** Work instructions **
Copy the following records line for line, without changing anything.

** Stored rows **
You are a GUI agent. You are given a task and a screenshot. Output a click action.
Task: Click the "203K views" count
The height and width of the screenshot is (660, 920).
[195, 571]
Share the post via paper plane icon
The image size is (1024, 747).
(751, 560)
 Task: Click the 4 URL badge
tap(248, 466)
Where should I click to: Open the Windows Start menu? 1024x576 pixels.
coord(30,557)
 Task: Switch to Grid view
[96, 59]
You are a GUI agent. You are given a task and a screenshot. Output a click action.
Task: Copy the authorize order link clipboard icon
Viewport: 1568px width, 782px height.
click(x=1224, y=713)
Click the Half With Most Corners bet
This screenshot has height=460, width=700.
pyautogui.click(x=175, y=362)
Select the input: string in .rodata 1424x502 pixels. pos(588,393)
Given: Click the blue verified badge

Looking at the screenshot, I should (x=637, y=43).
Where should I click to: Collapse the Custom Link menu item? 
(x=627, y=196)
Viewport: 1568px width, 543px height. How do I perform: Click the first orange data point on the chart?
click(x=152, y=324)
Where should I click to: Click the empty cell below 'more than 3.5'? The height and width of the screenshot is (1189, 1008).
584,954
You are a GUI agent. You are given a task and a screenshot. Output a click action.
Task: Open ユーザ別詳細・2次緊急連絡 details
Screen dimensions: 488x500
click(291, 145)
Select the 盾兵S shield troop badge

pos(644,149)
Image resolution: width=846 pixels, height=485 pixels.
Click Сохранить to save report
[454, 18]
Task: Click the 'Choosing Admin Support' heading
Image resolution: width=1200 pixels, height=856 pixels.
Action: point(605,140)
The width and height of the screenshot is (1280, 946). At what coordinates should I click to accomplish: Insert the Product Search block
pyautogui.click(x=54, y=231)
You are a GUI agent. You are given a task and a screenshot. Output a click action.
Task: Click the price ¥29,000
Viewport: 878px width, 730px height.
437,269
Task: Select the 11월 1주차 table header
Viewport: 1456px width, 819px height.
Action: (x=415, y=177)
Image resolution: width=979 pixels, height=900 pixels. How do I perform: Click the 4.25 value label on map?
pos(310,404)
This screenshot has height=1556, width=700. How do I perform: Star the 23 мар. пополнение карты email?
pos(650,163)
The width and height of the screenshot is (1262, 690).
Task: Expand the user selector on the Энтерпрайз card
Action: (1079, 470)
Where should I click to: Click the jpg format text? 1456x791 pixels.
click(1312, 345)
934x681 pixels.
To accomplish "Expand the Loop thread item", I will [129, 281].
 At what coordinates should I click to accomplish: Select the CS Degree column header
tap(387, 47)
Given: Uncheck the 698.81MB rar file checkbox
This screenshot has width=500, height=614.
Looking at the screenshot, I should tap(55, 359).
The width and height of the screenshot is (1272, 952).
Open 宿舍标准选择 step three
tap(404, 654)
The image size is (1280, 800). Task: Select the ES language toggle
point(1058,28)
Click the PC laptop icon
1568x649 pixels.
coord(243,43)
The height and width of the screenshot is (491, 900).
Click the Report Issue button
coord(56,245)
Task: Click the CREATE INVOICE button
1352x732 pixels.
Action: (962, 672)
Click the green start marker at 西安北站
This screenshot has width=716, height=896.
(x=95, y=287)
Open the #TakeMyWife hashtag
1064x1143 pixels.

** Correct response **
You are a GUI agent. You are given a task and a screenshot. Output a click action.
Task: Click the "203K views" count
The height and width of the screenshot is (660, 920).
[195, 571]
Share the post via paper plane icon
The image size is (1024, 747).
(751, 560)
 Task: Click the 4 URL badge
tap(248, 466)
Where should I click to: Open the Windows Start menu? 1024x576 pixels.
coord(30,557)
 Task: Switch to Grid view
[96, 59]
You are a GUI agent. You are given a task and a screenshot. Output a click action.
Task: Copy the authorize order link clipboard icon
Viewport: 1568px width, 782px height.
click(x=1224, y=713)
Click the Half With Most Corners bet
This screenshot has height=460, width=700.
pyautogui.click(x=175, y=362)
Select the input: string in .rodata 1424x502 pixels. pos(588,393)
Given: Click the blue verified badge

Looking at the screenshot, I should (x=637, y=43).
Where should I click to: Collapse the Custom Link menu item? 
(x=627, y=196)
Viewport: 1568px width, 543px height. How do I perform: Click the first orange data point on the chart?
click(x=152, y=324)
Where should I click to: Click the empty cell below 'more than 3.5'? The height and width of the screenshot is (1189, 1008).
584,954
You are a GUI agent. You are given a task and a screenshot. Output a click action.
Task: Open ユーザ別詳細・2次緊急連絡 details
Screen dimensions: 488x500
click(291, 145)
Select the 盾兵S shield troop badge

pos(644,149)
Image resolution: width=846 pixels, height=485 pixels.
Click Сохранить to save report
[454, 18]
Task: Click the 'Choosing Admin Support' heading
Image resolution: width=1200 pixels, height=856 pixels.
Action: point(605,140)
The width and height of the screenshot is (1280, 946). At what coordinates should I click to accomplish: Insert the Product Search block
pyautogui.click(x=54, y=231)
You are a GUI agent. You are given a task and a screenshot. Output a click action.
Task: Click the price ¥29,000
Viewport: 878px width, 730px height.
437,269
Task: Select the 11월 1주차 table header
Viewport: 1456px width, 819px height.
Action: (x=415, y=177)
Image resolution: width=979 pixels, height=900 pixels. How do I perform: Click the 4.25 value label on map?
pos(310,404)
This screenshot has height=1556, width=700. How do I perform: Star the 23 мар. пополнение карты email?
pos(650,163)
The width and height of the screenshot is (1262, 690).
Task: Expand the user selector on the Энтерпрайз card
Action: (1079, 470)
Where should I click to: Click the jpg format text? 1456x791 pixels.
click(1312, 345)
934x681 pixels.
To accomplish "Expand the Loop thread item", I will [129, 281].
 At what coordinates should I click to accomplish: Select the CS Degree column header
tap(387, 47)
Given: Uncheck the 698.81MB rar file checkbox
This screenshot has width=500, height=614.
Looking at the screenshot, I should tap(55, 359).
The width and height of the screenshot is (1272, 952).
Open 宿舍标准选择 step three
tap(404, 654)
The image size is (1280, 800). Task: Select the ES language toggle
point(1058,28)
Click the PC laptop icon
1568x649 pixels.
coord(243,43)
The height and width of the screenshot is (491, 900).
Click the Report Issue button
coord(56,245)
Task: Click the CREATE INVOICE button
1352x732 pixels.
Action: (962, 672)
Click the green start marker at 西安北站
This screenshot has width=716, height=896.
(x=95, y=287)
Open the #TakeMyWife hashtag
1064x1143 pixels.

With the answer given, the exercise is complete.